*Directive*
Copy each of the rows below verbatim and omit the pictures from your output.

*The input*
========================================================================

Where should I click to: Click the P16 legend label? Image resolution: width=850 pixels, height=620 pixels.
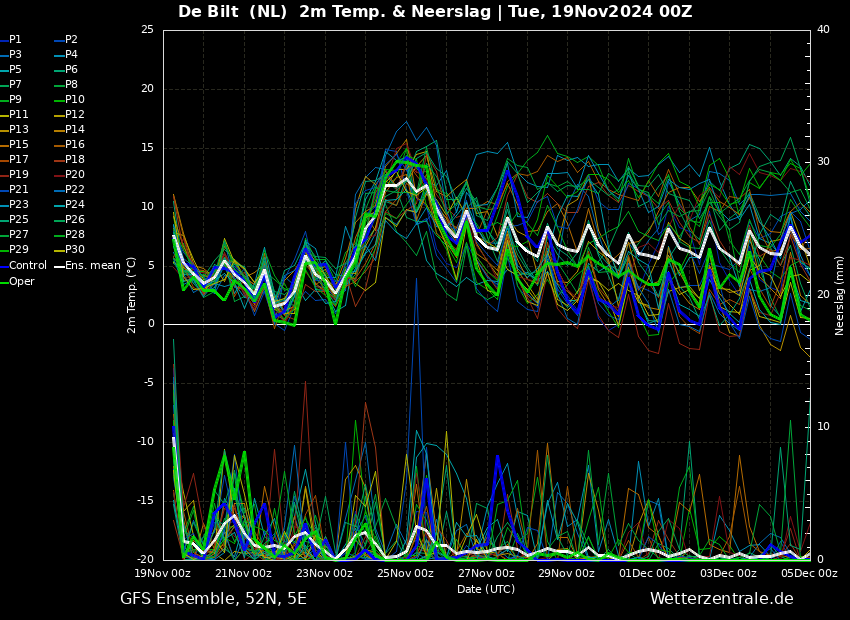click(x=70, y=144)
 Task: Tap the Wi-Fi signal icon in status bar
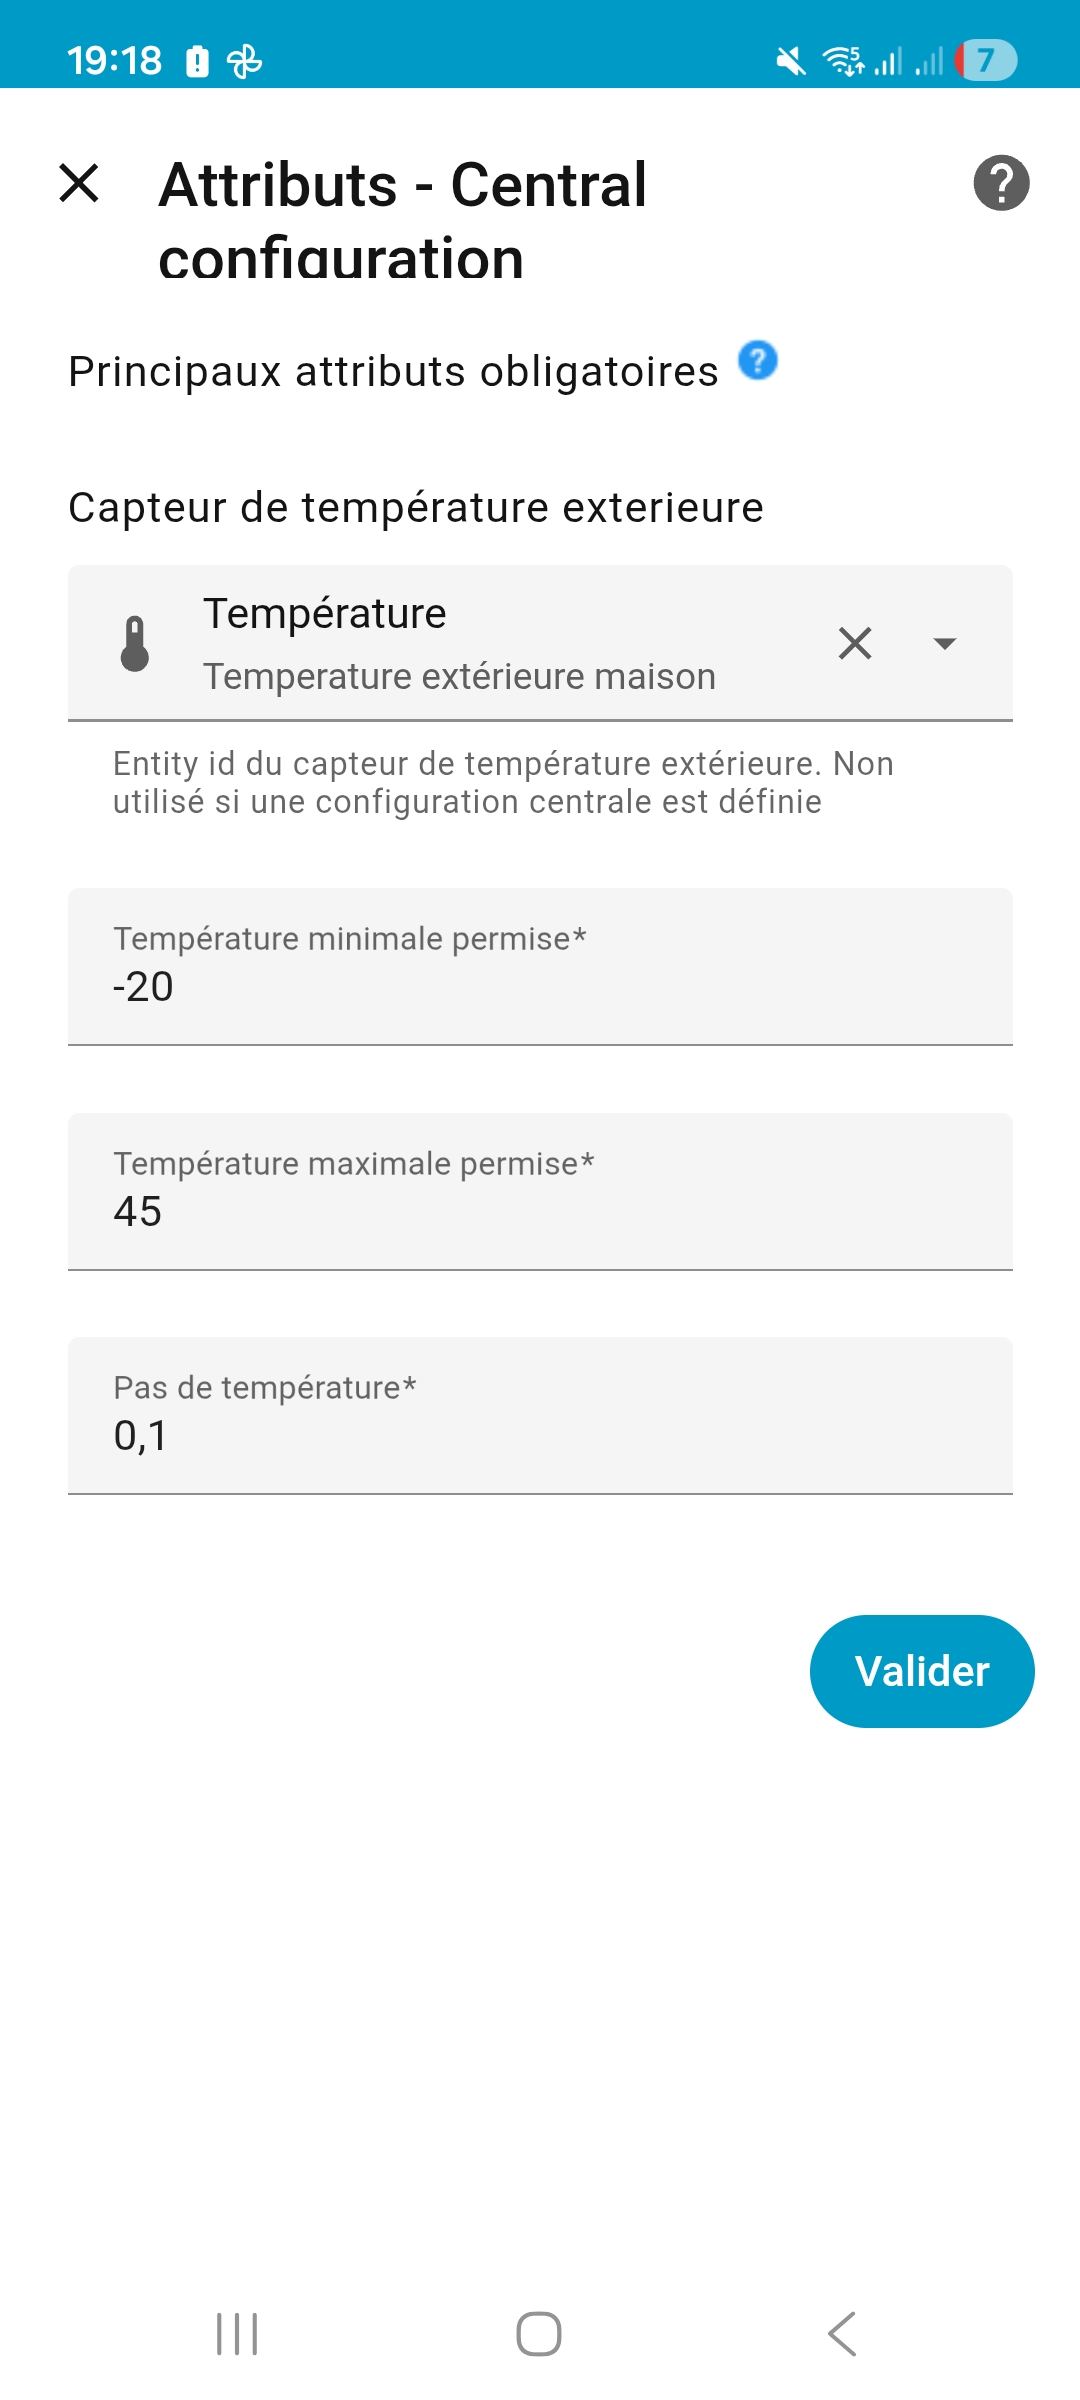click(843, 62)
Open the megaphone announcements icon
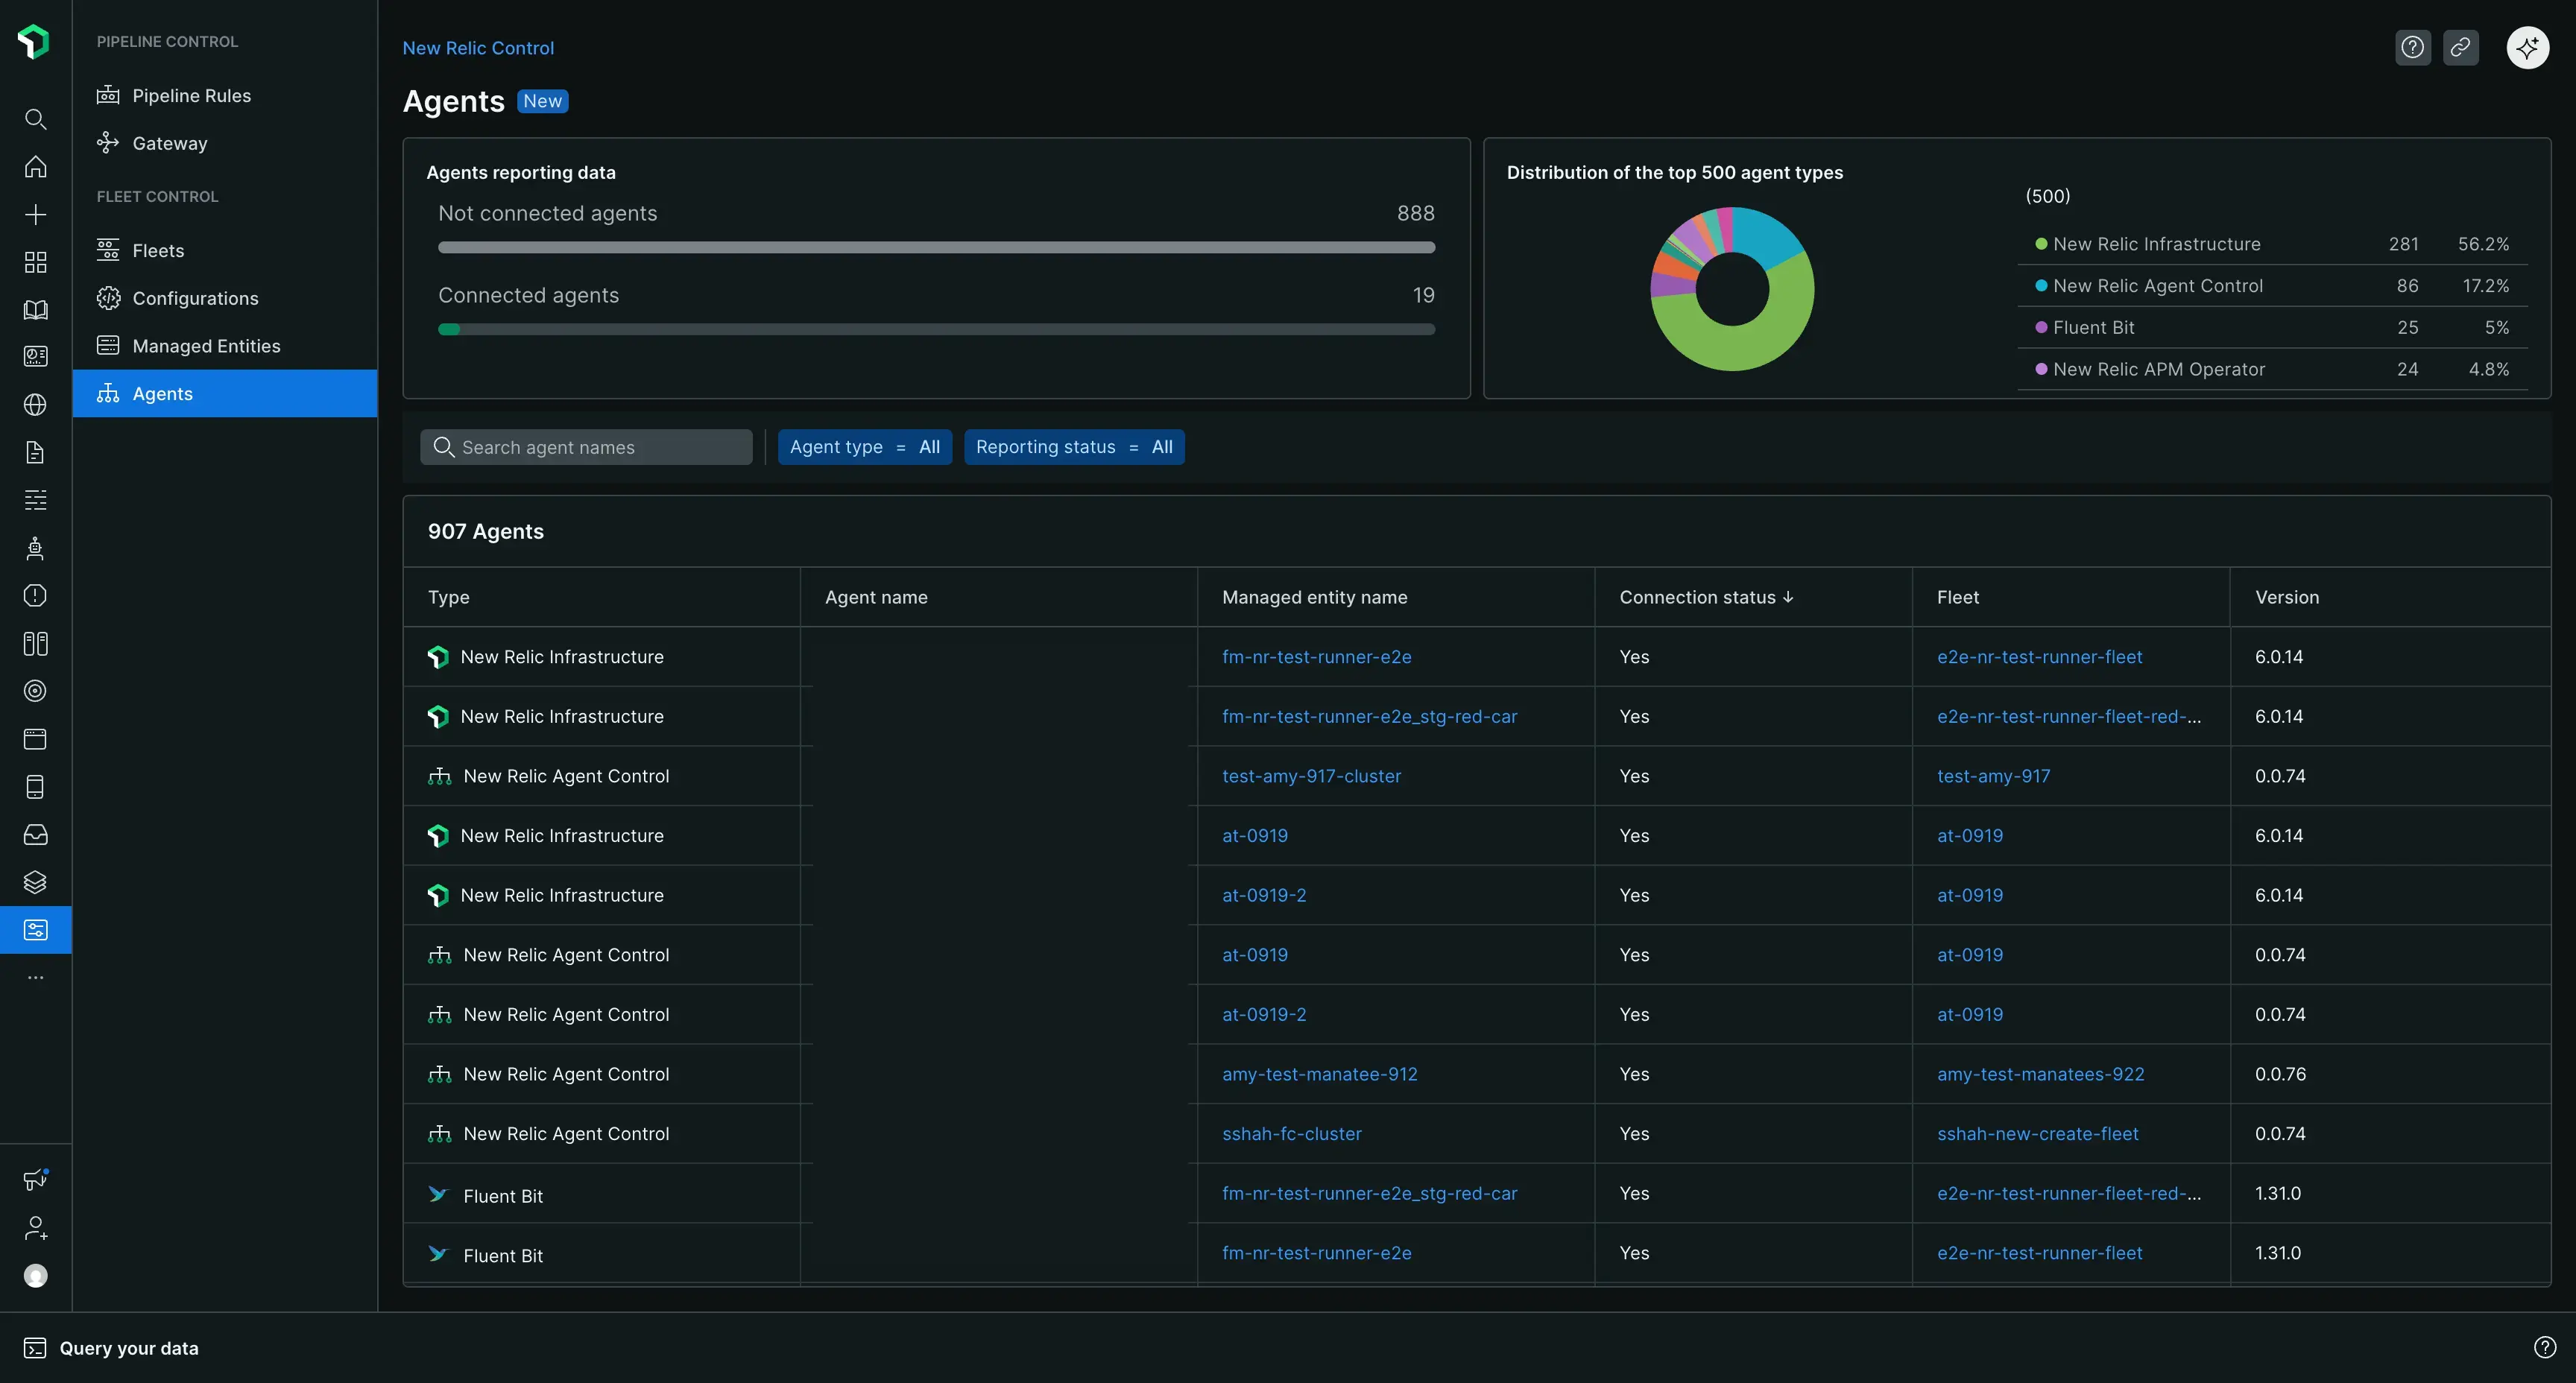This screenshot has width=2576, height=1383. click(x=35, y=1179)
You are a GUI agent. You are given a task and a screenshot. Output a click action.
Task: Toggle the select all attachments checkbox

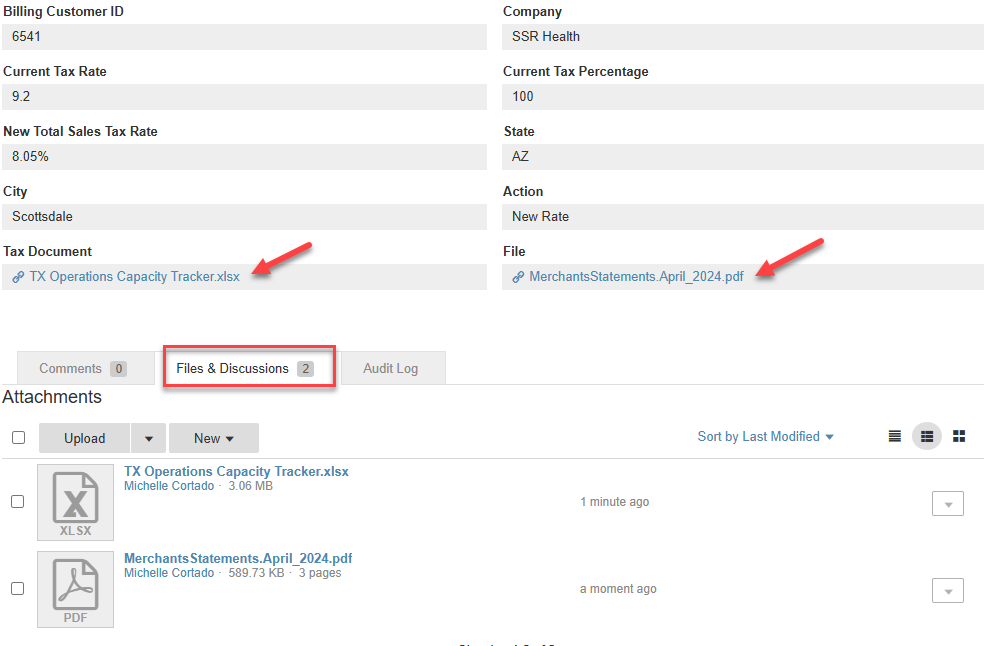pyautogui.click(x=18, y=437)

========================================================================

*Output for this exercise*
Where should I click to: Click the P16 legend label? Image resolution: width=850 pixels, height=620 pixels.
click(x=70, y=144)
 Task: Tap the Wi-Fi signal icon in status bar
click(843, 62)
Open the megaphone announcements icon
This screenshot has width=2576, height=1383. click(x=35, y=1179)
You are a GUI agent. You are given a task and a screenshot. Output a click action.
Task: Toggle the select all attachments checkbox

pyautogui.click(x=18, y=437)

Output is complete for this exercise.